Assessment schedule:

  • Baseline: dermatological full-body exam with dermatoscopy and photographic mole mapping, baseline bloodwork
  • Week 3: pigmentation check, side effect assessment
  • Week 6: dermatological follow-up with mole comparison to baseline
  • Every 3 months during ongoing use: dermatological follow-up
  • 3 months post-discontinuation: final dermatological assessment

Limitations and considerations

  • Nevi changes are the primary dermatological concern: Multiple case reports document new mole formation and changes in existing moles during Melanotan II use. While melanocyte activation per se does not cause melanoma, increased melanocyte proliferative signaling in individuals with pre-existing atypical nevi raises legitimate concern. Dermatological surveillance is essential and non-negotiable.
  • No regulatory approval anywhere: Unlike Melanotan I (EMA-approved as Scenesse), Melanotan II is not approved by any regulatory agency for any indication. All use is unregulated.
  • Non-selective receptor activation produces unavoidable off-target effects: Nausea, facial flushing, appetite suppression, and sexual effects are intrinsic to the pharmacology, not impurities or dose errors. These effects cannot be eliminated — only mitigated through low-dose protocols and tolerance development.
  • Sexual effects can be disruptive: In males, spontaneous erections 30-60 minutes post-injection are common, particularly at higher doses. This side effect is pharmacological (MC4R-mediated) and expected. In females, increased sexual desire and genital arousal are reported. These effects may be unwelcome depending on the timing and context of injection.
  • Peptide source quality: As an unregulated compound, Melanotan II quality varies dramatically between sources. Contaminated, mislabeled, or degraded product is a real risk. Third-party testing (HPLC, endotoxin) is strongly advisable.
  • Uneven pigmentation: Some individuals develop uneven tanning — freckles may darken disproportionately, and areas with different melanocyte density may tan unevenly. Individuals with melasma may experience worsening of existing hyperpigmentation.
  • Nausea management: For many users, nausea is the dose-limiting side effect. Strategies include: injecting before bed, starting at very low doses (100 mcg), using antiemetics (ginger, ondansetron) if severe, and avoiding injection on a full stomach.
  • Cardiovascular considerations: Melanocortin peptides can increase blood pressure through central sympathetic activation.
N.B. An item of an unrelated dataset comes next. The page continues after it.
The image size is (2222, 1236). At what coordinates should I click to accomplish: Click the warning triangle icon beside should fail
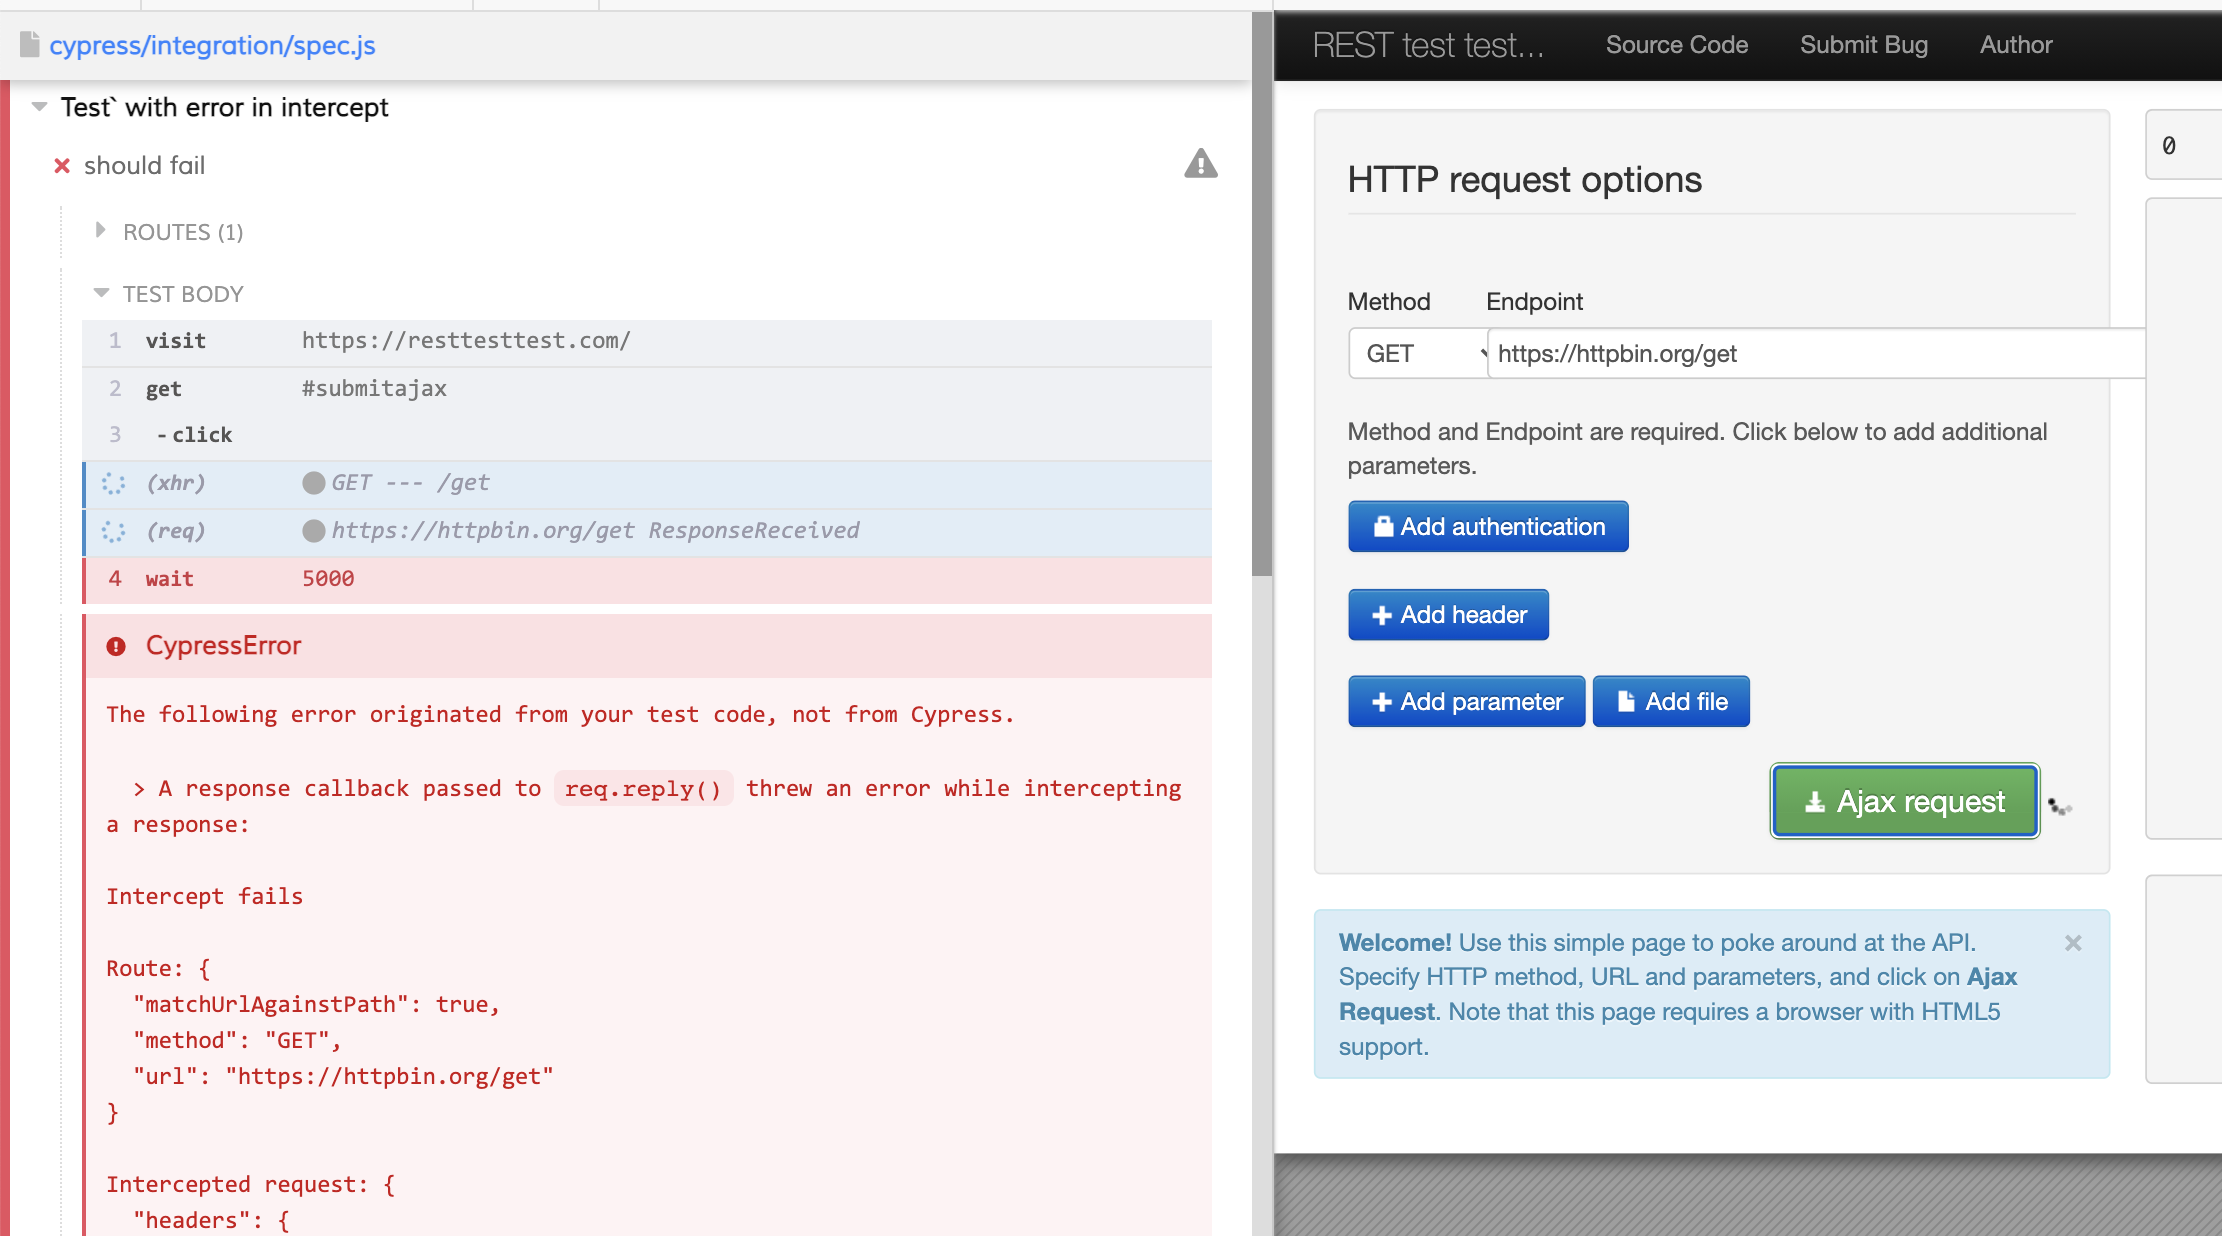[1200, 164]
Individuals with hypertension should monitor blood pressure during the loading phase.
  • Prolonged erection risk (priapism): Rare but reported — sustained erection lasting more than 4 hours requires medical attention. This is an MC4R-mediated effect and constitutes a medical emergency if it occurs.
  • Children, adolescents, pregnancy: Absolute contraindications. No safety data exists for these populations. Melanocortin receptor activation during development could have unpredictable effects.
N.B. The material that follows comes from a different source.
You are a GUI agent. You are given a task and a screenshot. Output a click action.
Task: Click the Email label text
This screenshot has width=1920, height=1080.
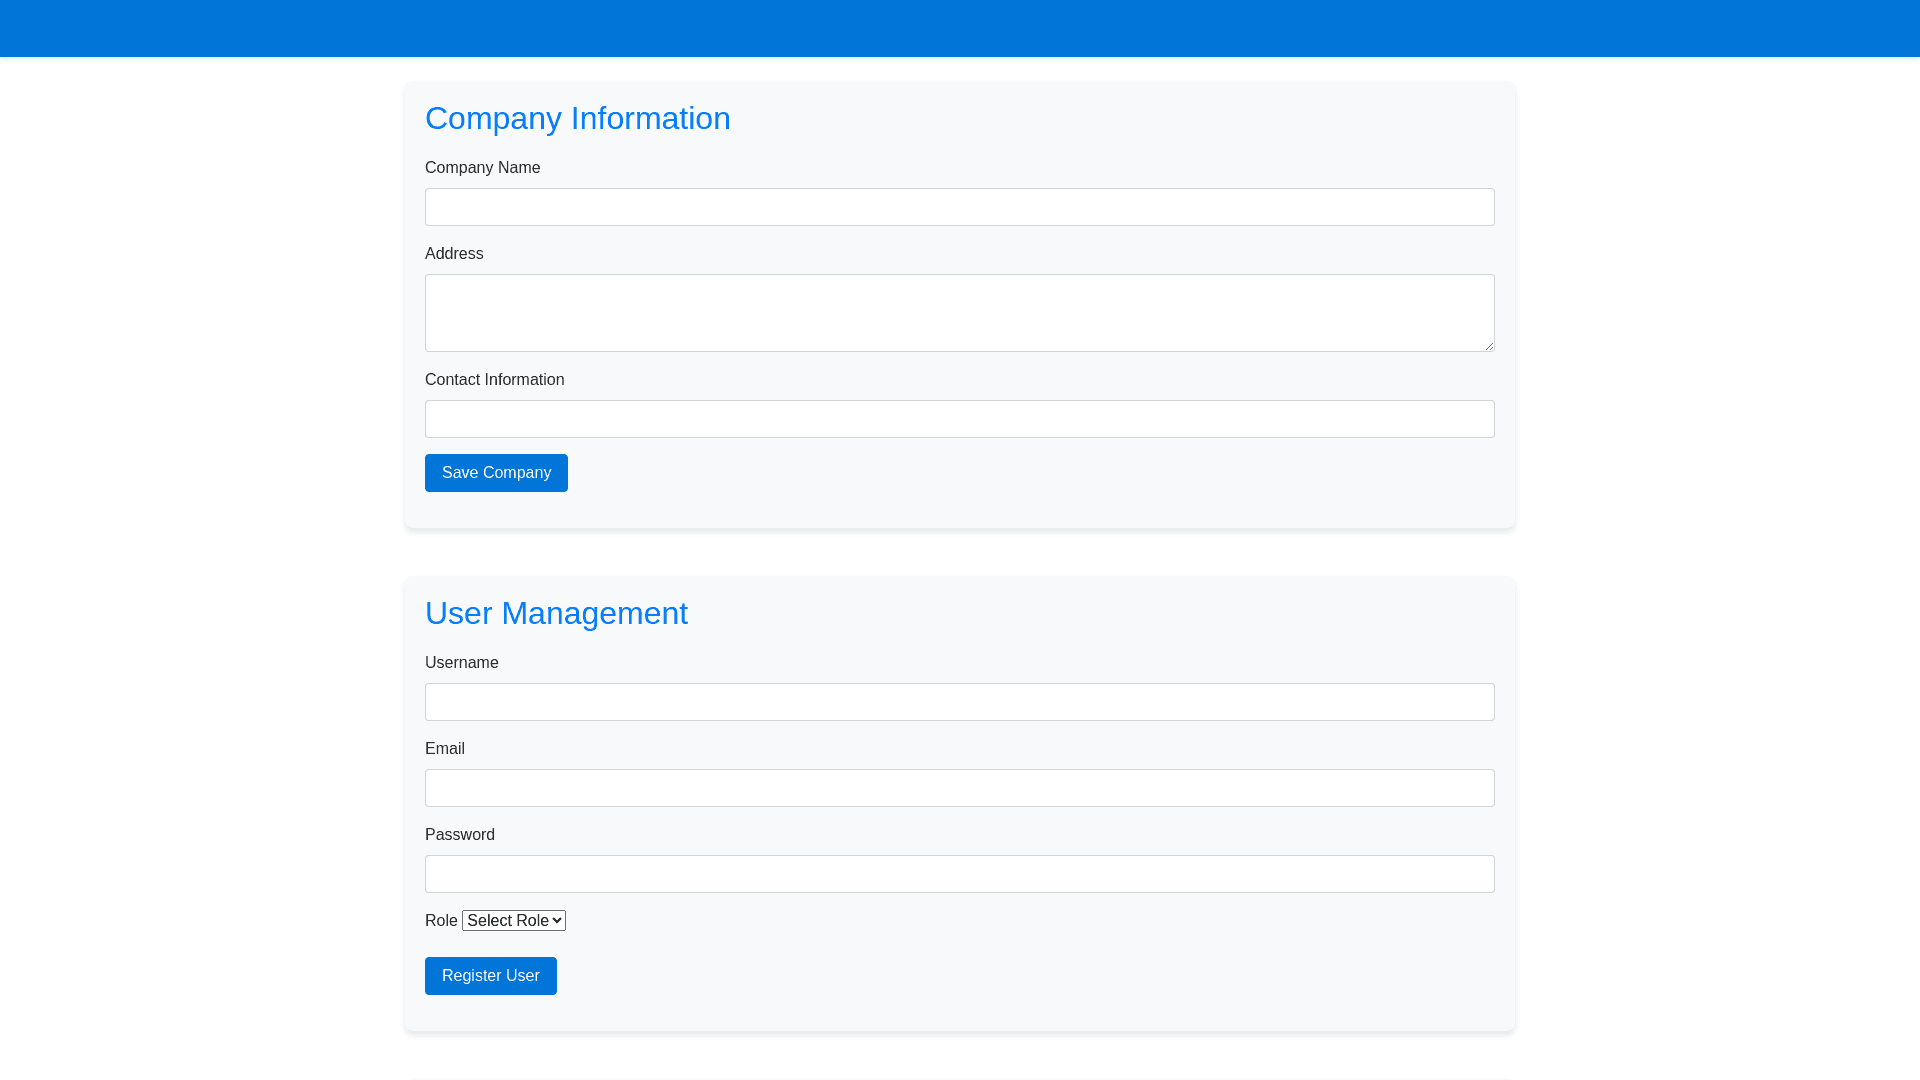click(444, 749)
  • Interaction with UV-sensitizing medications: Tetracycline antibiotics, fluoroquinolones, thiazide diuretics, and other photosensitizing drugs increase UV damage risk. If combining Melanotan II with UV exposure while taking photosensitizing medications, the sunburn risk is amplified.
  • Cosmetic expectations vs. reality: Melanotan II produces a natural-looking eumelanin tan, but the shade and intensity are genetically limited. Individuals with MC1R loss-of-function variants (common in red-haired, Fitzpatrick I individuals) may have a blunted response. The tan will never exceed the individual's genetic pigmentation ceiling.
  • Legal status: Melanotan II is a controlled or prescription substance in some jurisdictions (Australia, UK, Denmark). Users should be aware of local regulatory classification.